◆ TASK ITEM
Everything in the data below is to be reproduced without any deviation.

.....

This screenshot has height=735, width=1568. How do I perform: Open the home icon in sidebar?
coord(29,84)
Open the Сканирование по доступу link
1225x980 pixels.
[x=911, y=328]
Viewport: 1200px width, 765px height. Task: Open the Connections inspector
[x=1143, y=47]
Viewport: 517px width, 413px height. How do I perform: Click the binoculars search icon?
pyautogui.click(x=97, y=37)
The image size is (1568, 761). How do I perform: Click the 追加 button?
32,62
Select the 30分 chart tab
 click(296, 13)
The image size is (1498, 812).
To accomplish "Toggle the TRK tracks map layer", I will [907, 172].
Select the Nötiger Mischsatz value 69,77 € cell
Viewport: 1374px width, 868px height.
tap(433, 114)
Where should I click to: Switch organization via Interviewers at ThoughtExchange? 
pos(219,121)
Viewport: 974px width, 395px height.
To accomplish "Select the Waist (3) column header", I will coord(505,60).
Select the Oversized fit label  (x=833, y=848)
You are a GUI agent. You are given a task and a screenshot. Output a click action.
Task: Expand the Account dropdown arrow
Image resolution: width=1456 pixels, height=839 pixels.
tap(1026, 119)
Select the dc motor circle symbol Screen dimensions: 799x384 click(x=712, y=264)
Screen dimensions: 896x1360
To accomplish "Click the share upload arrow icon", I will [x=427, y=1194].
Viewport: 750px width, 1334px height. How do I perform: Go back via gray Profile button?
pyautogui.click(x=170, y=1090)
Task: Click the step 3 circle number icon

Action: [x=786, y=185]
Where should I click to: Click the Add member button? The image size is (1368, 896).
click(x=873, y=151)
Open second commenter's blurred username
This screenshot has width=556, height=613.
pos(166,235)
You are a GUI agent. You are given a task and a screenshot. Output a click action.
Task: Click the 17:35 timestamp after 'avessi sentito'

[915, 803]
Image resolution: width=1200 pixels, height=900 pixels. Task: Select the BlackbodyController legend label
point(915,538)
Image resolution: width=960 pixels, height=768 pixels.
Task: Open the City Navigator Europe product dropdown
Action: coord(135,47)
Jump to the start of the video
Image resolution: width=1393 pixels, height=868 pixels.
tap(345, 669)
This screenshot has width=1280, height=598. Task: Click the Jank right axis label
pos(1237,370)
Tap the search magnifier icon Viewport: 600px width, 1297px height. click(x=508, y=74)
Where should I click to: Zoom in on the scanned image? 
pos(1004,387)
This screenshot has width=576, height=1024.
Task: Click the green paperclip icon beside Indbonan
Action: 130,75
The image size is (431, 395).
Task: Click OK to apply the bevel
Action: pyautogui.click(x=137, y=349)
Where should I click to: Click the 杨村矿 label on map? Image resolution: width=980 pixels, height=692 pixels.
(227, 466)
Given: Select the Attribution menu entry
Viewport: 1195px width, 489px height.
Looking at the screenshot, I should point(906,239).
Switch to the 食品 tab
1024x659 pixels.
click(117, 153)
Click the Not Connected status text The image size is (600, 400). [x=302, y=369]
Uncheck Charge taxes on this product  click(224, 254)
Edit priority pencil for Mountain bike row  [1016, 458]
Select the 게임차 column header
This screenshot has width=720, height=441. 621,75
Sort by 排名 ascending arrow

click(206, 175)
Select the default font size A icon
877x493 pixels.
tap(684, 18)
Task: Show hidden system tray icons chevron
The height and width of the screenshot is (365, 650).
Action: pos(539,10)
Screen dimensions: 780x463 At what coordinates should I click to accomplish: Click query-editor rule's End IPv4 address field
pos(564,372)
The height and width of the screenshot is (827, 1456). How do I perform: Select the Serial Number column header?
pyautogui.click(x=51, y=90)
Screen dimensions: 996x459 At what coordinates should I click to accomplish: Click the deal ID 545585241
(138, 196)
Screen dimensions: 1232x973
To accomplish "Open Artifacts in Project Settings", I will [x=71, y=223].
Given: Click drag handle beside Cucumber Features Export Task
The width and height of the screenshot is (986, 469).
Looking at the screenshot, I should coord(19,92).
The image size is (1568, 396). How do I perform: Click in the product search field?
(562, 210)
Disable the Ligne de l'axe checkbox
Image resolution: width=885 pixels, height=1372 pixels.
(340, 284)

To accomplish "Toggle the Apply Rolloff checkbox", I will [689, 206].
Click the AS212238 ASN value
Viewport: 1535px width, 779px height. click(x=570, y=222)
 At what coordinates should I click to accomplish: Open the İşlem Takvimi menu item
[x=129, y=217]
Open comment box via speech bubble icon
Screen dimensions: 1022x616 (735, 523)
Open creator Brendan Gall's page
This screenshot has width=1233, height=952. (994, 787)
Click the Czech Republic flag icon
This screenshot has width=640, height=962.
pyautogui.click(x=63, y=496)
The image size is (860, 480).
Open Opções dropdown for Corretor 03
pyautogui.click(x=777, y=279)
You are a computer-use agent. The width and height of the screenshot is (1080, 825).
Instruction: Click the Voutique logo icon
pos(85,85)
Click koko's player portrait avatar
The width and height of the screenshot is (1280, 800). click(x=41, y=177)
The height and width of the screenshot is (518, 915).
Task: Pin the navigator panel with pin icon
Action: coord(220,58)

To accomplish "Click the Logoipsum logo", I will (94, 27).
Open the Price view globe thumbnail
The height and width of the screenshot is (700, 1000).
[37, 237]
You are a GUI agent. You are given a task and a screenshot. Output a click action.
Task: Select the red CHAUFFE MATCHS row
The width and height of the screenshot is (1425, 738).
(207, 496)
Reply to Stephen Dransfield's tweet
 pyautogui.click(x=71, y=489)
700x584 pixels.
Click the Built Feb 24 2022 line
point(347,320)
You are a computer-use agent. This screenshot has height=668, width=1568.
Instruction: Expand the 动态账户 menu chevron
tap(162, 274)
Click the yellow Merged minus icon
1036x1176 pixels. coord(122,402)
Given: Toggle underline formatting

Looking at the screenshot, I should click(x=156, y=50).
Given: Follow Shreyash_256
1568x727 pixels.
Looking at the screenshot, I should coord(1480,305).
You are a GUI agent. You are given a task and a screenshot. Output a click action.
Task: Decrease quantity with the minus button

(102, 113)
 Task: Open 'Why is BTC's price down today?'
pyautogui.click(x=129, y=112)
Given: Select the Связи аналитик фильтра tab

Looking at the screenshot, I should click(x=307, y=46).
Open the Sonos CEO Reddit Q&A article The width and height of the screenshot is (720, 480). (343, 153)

.....

◆ ANSWER TO THIS PROBLEM
This screenshot has height=735, width=1568. How do I perform: Open the home icon in sidebar?
coord(29,84)
Open the Сканирование по доступу link
1225x980 pixels.
[x=911, y=328]
Viewport: 1200px width, 765px height. Task: Open the Connections inspector
[x=1143, y=47]
Viewport: 517px width, 413px height. How do I perform: Click the binoculars search icon?
pyautogui.click(x=97, y=37)
The image size is (1568, 761). How do I perform: Click the 追加 button?
32,62
Select the 30分 chart tab
 click(296, 13)
The image size is (1498, 812).
To accomplish "Toggle the TRK tracks map layer", I will [907, 172].
Select the Nötiger Mischsatz value 69,77 € cell
Viewport: 1374px width, 868px height.
tap(433, 114)
Where should I click to: Switch organization via Interviewers at ThoughtExchange? 
pos(219,121)
Viewport: 974px width, 395px height.
To accomplish "Select the Waist (3) column header", I will coord(505,60).
Select the Oversized fit label  (x=833, y=848)
You are a GUI agent. You are given a task and a screenshot. Output a click action.
Task: Expand the Account dropdown arrow
Image resolution: width=1456 pixels, height=839 pixels.
tap(1026, 119)
Select the dc motor circle symbol Screen dimensions: 799x384 click(x=712, y=264)
Screen dimensions: 896x1360
To accomplish "Click the share upload arrow icon", I will [x=427, y=1194].
Viewport: 750px width, 1334px height. How do I perform: Go back via gray Profile button?
pyautogui.click(x=170, y=1090)
Task: Click the step 3 circle number icon

Action: [x=786, y=185]
Where should I click to: Click the Add member button? The image size is (1368, 896).
click(x=873, y=151)
Open second commenter's blurred username
This screenshot has width=556, height=613.
pos(166,235)
You are a GUI agent. You are given a task and a screenshot. Output a click action.
Task: Click the 17:35 timestamp after 'avessi sentito'

[915, 803]
Image resolution: width=1200 pixels, height=900 pixels. Task: Select the BlackbodyController legend label
point(915,538)
Image resolution: width=960 pixels, height=768 pixels.
Task: Open the City Navigator Europe product dropdown
Action: coord(135,47)
Jump to the start of the video
Image resolution: width=1393 pixels, height=868 pixels.
tap(345, 669)
This screenshot has width=1280, height=598. Task: Click the Jank right axis label
pos(1237,370)
Tap the search magnifier icon Viewport: 600px width, 1297px height. click(x=508, y=74)
Where should I click to: Zoom in on the scanned image? 
pos(1004,387)
This screenshot has width=576, height=1024.
Task: Click the green paperclip icon beside Indbonan
Action: 130,75
The image size is (431, 395).
Task: Click OK to apply the bevel
Action: pyautogui.click(x=137, y=349)
Where should I click to: Click the 杨村矿 label on map? Image resolution: width=980 pixels, height=692 pixels.
(227, 466)
Given: Select the Attribution menu entry
Viewport: 1195px width, 489px height.
Looking at the screenshot, I should point(906,239).
Switch to the 食品 tab
1024x659 pixels.
click(117, 153)
Click the Not Connected status text The image size is (600, 400). [x=302, y=369]
Uncheck Charge taxes on this product  click(224, 254)
Edit priority pencil for Mountain bike row  [1016, 458]
Select the 게임차 column header
This screenshot has width=720, height=441. 621,75
Sort by 排名 ascending arrow

click(206, 175)
Select the default font size A icon
877x493 pixels.
tap(684, 18)
Task: Show hidden system tray icons chevron
The height and width of the screenshot is (365, 650).
Action: pos(539,10)
Screen dimensions: 780x463 At what coordinates should I click to accomplish: Click query-editor rule's End IPv4 address field
pos(564,372)
The height and width of the screenshot is (827, 1456). How do I perform: Select the Serial Number column header?
pyautogui.click(x=51, y=90)
Screen dimensions: 996x459 At what coordinates should I click to accomplish: Click the deal ID 545585241
(138, 196)
Screen dimensions: 1232x973
To accomplish "Open Artifacts in Project Settings", I will [x=71, y=223].
Given: Click drag handle beside Cucumber Features Export Task
The width and height of the screenshot is (986, 469).
Looking at the screenshot, I should coord(19,92).
The image size is (1568, 396). How do I perform: Click in the product search field?
(562, 210)
Disable the Ligne de l'axe checkbox
Image resolution: width=885 pixels, height=1372 pixels.
(340, 284)

To accomplish "Toggle the Apply Rolloff checkbox", I will [689, 206].
Click the AS212238 ASN value
Viewport: 1535px width, 779px height. click(x=570, y=222)
 At what coordinates should I click to accomplish: Open the İşlem Takvimi menu item
[x=129, y=217]
Open comment box via speech bubble icon
Screen dimensions: 1022x616 (735, 523)
Open creator Brendan Gall's page
This screenshot has width=1233, height=952. (994, 787)
Click the Czech Republic flag icon
This screenshot has width=640, height=962.
pyautogui.click(x=63, y=496)
The image size is (860, 480).
Open Opções dropdown for Corretor 03
pyautogui.click(x=777, y=279)
You are a computer-use agent. The width and height of the screenshot is (1080, 825).
Instruction: Click the Voutique logo icon
pos(85,85)
Click koko's player portrait avatar
The width and height of the screenshot is (1280, 800). click(x=41, y=177)
The height and width of the screenshot is (518, 915).
Task: Pin the navigator panel with pin icon
Action: coord(220,58)

To accomplish "Click the Logoipsum logo", I will (94, 27).
Open the Price view globe thumbnail
The height and width of the screenshot is (700, 1000).
[37, 237]
You are a GUI agent. You are given a task and a screenshot. Output a click action.
Task: Select the red CHAUFFE MATCHS row
The width and height of the screenshot is (1425, 738).
(207, 496)
Reply to Stephen Dransfield's tweet
 pyautogui.click(x=71, y=489)
700x584 pixels.
Click the Built Feb 24 2022 line
point(347,320)
You are a computer-use agent. This screenshot has height=668, width=1568.
Instruction: Expand the 动态账户 menu chevron
tap(162, 274)
Click the yellow Merged minus icon
1036x1176 pixels. coord(122,402)
Given: Toggle underline formatting

Looking at the screenshot, I should click(x=156, y=50).
Given: Follow Shreyash_256
1568x727 pixels.
Looking at the screenshot, I should coord(1480,305).
You are a GUI agent. You are given a task and a screenshot. Output a click action.
Task: Decrease quantity with the minus button

(102, 113)
 Task: Open 'Why is BTC's price down today?'
pyautogui.click(x=129, y=112)
Given: Select the Связи аналитик фильтра tab

Looking at the screenshot, I should click(x=307, y=46).
Open the Sonos CEO Reddit Q&A article The width and height of the screenshot is (720, 480). (343, 153)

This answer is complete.